PROBLEM DESCRIPTION - Copy out verbatim everything in the entries from the line containing "Image resolution: width=1304" down to the line containing "concept-label: 保障房-装饰绿化，大订单-中小盘，高价股-百元，园林 is", including both of those lines.

SOURCE RECORDS -

========================

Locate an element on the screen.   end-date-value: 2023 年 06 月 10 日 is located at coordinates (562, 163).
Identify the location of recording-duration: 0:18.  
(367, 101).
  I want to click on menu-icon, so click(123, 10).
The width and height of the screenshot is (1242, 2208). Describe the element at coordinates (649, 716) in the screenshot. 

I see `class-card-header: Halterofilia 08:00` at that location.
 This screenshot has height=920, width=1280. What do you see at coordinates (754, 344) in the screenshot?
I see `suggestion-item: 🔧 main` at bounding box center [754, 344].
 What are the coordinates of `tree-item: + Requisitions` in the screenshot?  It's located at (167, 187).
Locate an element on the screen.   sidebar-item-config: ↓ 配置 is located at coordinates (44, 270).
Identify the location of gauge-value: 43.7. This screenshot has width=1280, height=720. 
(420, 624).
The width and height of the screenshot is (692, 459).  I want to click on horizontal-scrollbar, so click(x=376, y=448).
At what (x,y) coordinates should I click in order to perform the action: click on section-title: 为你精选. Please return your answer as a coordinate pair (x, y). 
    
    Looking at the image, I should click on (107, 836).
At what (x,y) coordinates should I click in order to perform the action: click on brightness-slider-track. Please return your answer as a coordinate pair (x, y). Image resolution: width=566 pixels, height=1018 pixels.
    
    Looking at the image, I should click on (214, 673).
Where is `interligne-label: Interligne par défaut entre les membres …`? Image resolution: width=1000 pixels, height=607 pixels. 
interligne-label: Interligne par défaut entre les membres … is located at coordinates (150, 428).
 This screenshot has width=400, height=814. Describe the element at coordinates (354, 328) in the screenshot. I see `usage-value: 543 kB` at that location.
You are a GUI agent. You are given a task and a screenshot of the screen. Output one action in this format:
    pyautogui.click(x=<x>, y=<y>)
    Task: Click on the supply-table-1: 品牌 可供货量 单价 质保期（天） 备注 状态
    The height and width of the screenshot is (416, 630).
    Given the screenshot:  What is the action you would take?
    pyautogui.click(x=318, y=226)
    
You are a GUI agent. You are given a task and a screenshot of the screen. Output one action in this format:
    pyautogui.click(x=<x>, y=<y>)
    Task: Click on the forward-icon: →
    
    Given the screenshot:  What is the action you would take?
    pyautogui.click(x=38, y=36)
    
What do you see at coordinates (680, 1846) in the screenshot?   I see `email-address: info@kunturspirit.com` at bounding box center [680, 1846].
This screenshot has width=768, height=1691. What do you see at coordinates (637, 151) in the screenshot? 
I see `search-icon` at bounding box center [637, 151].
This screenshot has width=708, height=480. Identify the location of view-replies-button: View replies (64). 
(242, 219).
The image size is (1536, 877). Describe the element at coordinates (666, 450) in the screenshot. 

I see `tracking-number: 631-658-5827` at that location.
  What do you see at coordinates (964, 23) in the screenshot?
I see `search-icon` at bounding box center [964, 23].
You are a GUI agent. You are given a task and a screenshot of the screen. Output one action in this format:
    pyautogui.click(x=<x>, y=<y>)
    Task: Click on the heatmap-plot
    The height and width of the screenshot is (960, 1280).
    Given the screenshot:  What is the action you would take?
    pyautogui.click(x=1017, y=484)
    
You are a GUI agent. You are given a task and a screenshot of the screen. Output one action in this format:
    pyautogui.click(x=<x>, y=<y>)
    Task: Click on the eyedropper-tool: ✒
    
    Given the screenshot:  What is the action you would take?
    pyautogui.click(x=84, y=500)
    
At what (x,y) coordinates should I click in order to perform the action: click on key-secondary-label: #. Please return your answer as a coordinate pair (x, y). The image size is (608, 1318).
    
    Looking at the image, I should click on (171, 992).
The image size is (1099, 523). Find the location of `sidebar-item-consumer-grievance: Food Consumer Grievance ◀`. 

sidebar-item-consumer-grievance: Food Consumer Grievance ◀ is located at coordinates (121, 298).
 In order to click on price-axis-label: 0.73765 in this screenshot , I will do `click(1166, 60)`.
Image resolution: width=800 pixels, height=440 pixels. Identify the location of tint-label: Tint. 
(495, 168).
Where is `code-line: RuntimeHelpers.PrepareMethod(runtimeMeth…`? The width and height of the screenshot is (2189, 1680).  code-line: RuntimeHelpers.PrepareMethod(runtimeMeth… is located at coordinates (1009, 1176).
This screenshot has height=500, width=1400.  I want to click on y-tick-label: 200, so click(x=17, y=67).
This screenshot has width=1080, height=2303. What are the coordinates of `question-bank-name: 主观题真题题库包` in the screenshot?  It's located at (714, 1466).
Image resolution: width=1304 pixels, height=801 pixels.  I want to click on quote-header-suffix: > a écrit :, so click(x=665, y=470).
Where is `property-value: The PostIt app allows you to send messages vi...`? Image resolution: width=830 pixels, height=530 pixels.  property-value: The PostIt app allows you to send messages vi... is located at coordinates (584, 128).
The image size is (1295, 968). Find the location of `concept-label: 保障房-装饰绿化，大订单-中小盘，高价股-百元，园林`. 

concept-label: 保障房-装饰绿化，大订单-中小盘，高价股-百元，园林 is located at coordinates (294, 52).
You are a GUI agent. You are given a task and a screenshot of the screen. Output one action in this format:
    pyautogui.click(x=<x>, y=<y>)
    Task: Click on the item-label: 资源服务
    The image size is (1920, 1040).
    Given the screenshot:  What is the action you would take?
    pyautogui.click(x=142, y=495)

========================

WRITTEN RESPONSE -
Image resolution: width=1304 pixels, height=801 pixels.  I want to click on quote-header-suffix: > a écrit :, so click(x=665, y=470).
Where is `property-value: The PostIt app allows you to send messages vi...`? Image resolution: width=830 pixels, height=530 pixels.  property-value: The PostIt app allows you to send messages vi... is located at coordinates (584, 128).
The image size is (1295, 968). Find the location of `concept-label: 保障房-装饰绿化，大订单-中小盘，高价股-百元，园林`. 

concept-label: 保障房-装饰绿化，大订单-中小盘，高价股-百元，园林 is located at coordinates (294, 52).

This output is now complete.